Dr Kambiz Boomla, GP in Tower Hamlets and clinical senior lecturer in the Clinical Effectiveness Group at Queen Mary University of London, said: “The National Health Service gives us the opportunity to join up all the information about patients wherever they are seen.

“Imagine a future where an appointment didn’t start with repeating your medical history and medications because your health care professional has all that information up-to-date and accessible to them.”

Dr Boomla added: “My patients don’t want to be told ‘the robot will see you now’: they want to see a human.

“However they understand that new technologies can allow patients and their carers to manage their own health better and free up clinician time for direct care. That is the future they want us to deliver.”

Professor Lionel Tarassenko CBE FREng FMedSci, professor of electrical engineering and head of the Department of Engineering science at University of Oxford, said: “If we are going to reap the benefits of these advances, we must act now.

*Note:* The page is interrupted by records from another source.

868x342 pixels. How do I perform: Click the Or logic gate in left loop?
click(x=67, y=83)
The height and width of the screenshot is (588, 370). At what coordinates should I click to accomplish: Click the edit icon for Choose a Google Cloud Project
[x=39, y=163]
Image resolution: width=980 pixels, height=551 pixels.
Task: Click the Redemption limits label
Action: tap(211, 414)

We need to see a widespread increase in digital health literacy throughout the NHS, with the full involvement of patients and the public.

“We also need to think carefully how we regulate and evaluate digital health products, especially when they include artificial intelligence, so that healthcare professionals and patients know that they are safe and reliable, and improve patient outcomes.”

The report is entitled: Our data-driven future in healthcare: people and partnership at the heart of health related technologies.